Smash Franchise Partners, LLC, 2023 WL 4560984, at *31 ("If there are other issues that need to be addressed to bring this matter to a conclusion at the trial level, then the parties will submit a joint letter identifying those issues and proposing a schedule for addressing them.").
Delaware Supreme Court, Oral Argument Video, Vimeo, at 8:32-9:47 (May 8, 2024) https://vimeo.com/943333738.
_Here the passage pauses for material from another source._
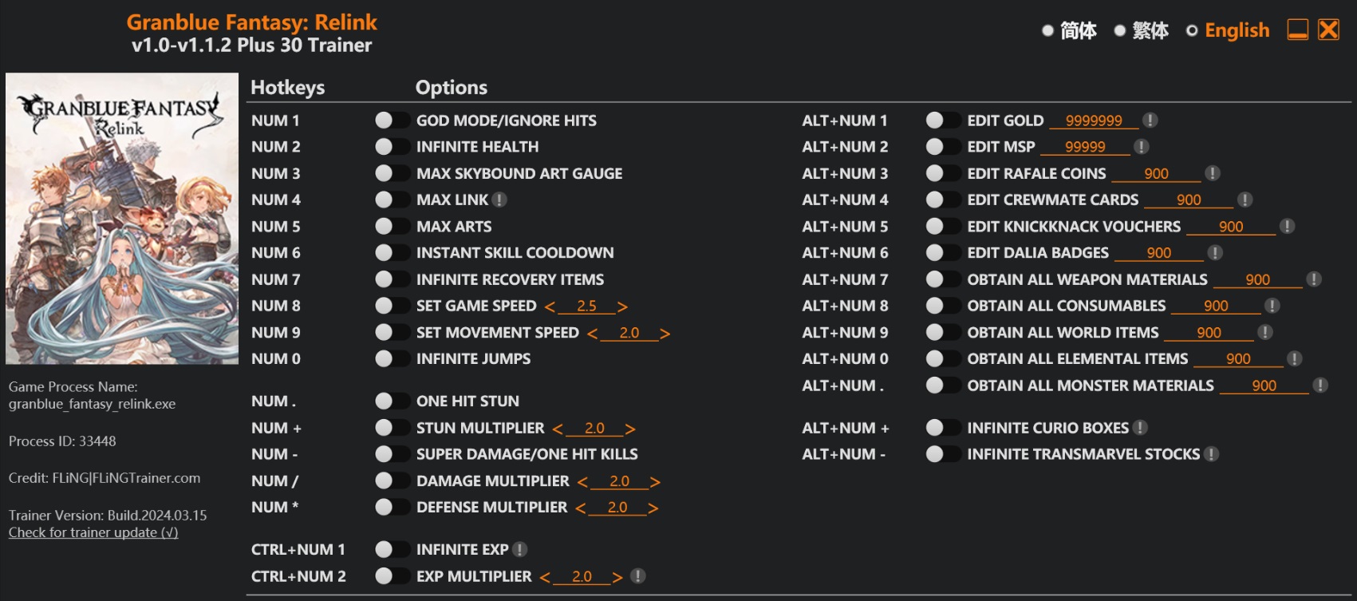
Task: Click the EDIT MSP value field
Action: click(1085, 147)

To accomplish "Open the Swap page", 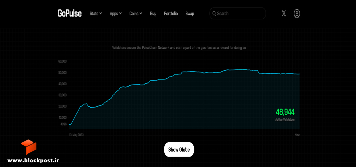I will tap(190, 14).
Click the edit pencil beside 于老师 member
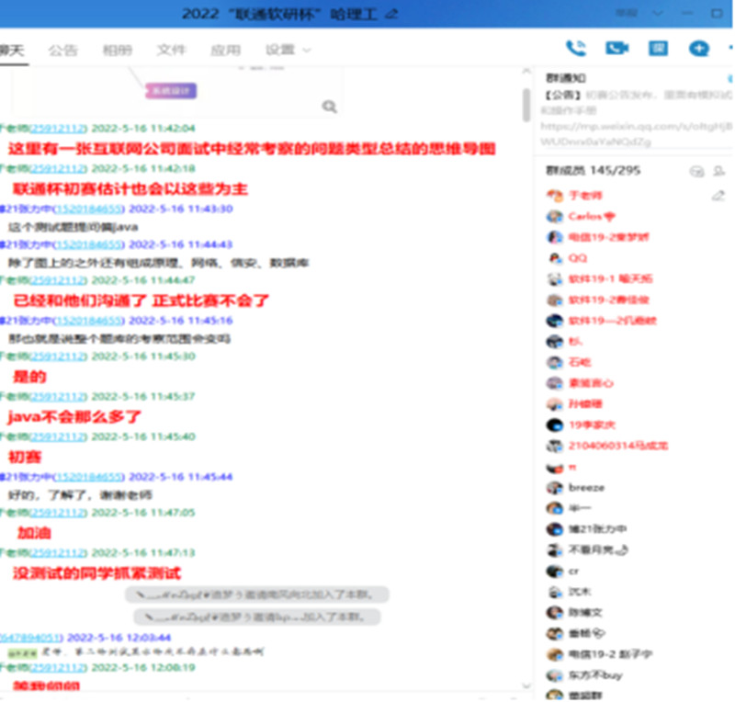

(10) Separately, we find that McLaren's arguments as to the Discovery Ruling to be without merit. The Court of Chancery did not abuse its discretion as its decision was based on conscience and reason, as opposed to capriciousness or arbitrariness. The court properly applied SmithKline Beecham Pharms. Co. v. Merck & Co. in holding that Smash adequately disclosed information about trade secrets in its interrogatory responses, and the record reflects that the trial judge properly exercised his discretion in determining that fee shifting was justified. We see no reason to disturb the court's ruling.
Coleman, 902 A.2d at 1106.
766 A.2d 442, 447-48 (Del. 2000).
See Smash Franchise Partners, LLC v. Kanda Holdings, Inc., C. A. No. 2020-0302-JTL, at 1112 (Del. Ch. June 12, 2020) (TRANSCRIPT) ("I'm denying the motion for protective order. There are multiple reasons for it. I think the disclosure in the interrogatory responses is, in fact, sufficient under SmithKline Beecham....The motion for protective order also strikes me as more tactical than warranted.... Any concern about confidential information is fully addressed by the confidentiality agreement, and so I view the motion for protective order as unfounded."); id. at 5859 ("In terms of fees and expenses, in my view, the positions taken on the motion for protective order and the motion to compel were not substantially justified. Indeed, when looking at them as a whole, . . . it demonstrates to me that what's actually going on here is a lack of good faith. So I am shifting all expenses for both the motion to compel and the protective order pursuant to Rule 37.").
NOW, THEREFORE, IT IS ORDERED that the Court of Chancery's Judgment and Discovery Ruling are AFFIRMED.